I don't think there's a deliberate aging mechanism in the same sense as Google. It does seem like there are changes in updates that help existing sites as compared to newer ones. I had one site get a couple weeks of link-building factored into the December update, and on obscure, multi-word terms it has gotten some OK rankings on pages added since the update. I have sites built after the update that don't seem to be able to do this at all. So it may be that a site needs to go through an update to be ranked at all on new pages in the interim.

The problem is that I don't think this is some sort of deliberate aging mechanism like Google uses, it's just that they haven't updated their data since Dec. 15th (which I think was October-ish data). It's one thing to use age of a site as a metric in ranking it. MSN has been open about using "freshness" as a bonus in ranking things. Google makes a deliberate choice to trust sites that are older, and while its algorithm is a little more cloudy I think everyone agrees that it likes both old, trusted sites and fresh, updated content. Yahoo's problem involves something that isn't a deliberate part of the algorithm - a failure to include all of the data it has gathered until many months later.

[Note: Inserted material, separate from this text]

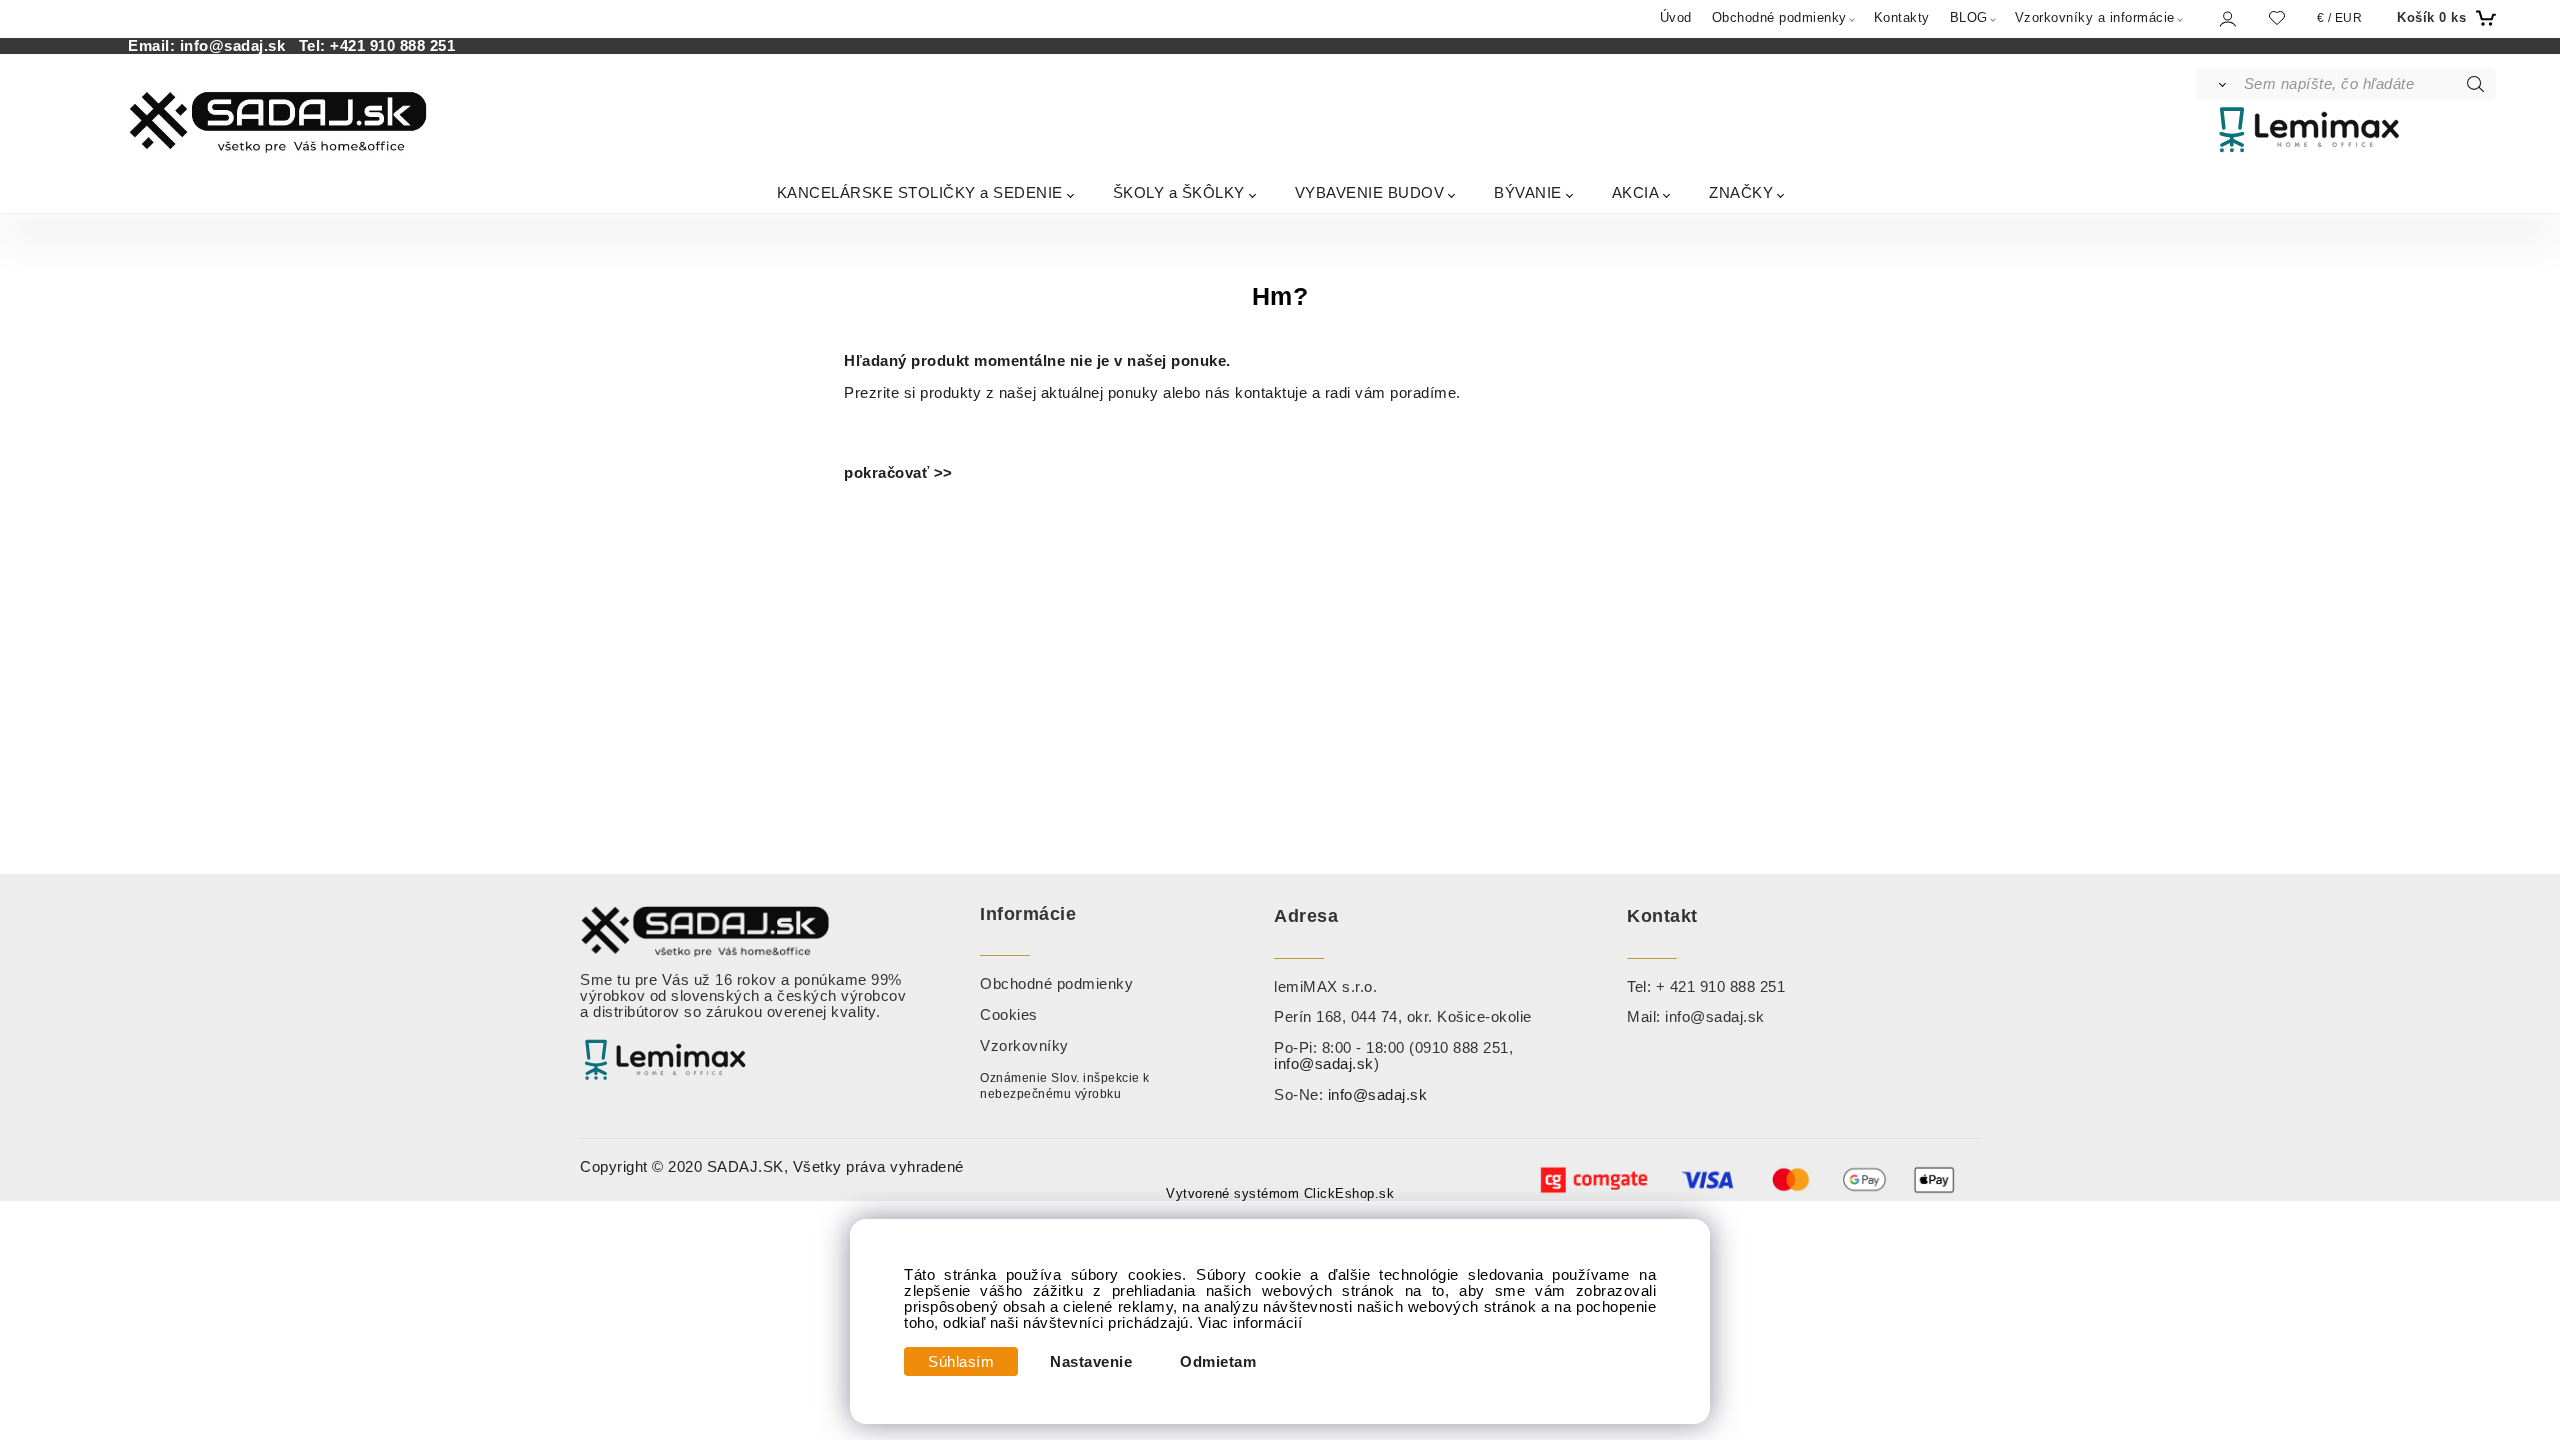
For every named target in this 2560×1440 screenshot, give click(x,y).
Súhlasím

This makes it much harder to apply "age" in any sensible way as a ranking factor. In my opinion at least, you have to be factoring in at both ends - old, established sites probably deserve a benefit over new, unestablished ones, all things being equal. Yahoo's failure to update guarantees that - no one's getting any new sites in until the whim to update their engine takes over again. But it doesn't do anything about the other end - rewarding fresh content. A site that hasn't been updated in 2 years should probably be ranked lower than one that is updated recently, again all things being equal. Information changes, and 2 year old information is generally worse or less useful than 2 day old information. There's a trustworthiness issue at both ends, and the result of Yahoo's current approach is overbroad in favoring age and totally defunct in terms of favoring freshness.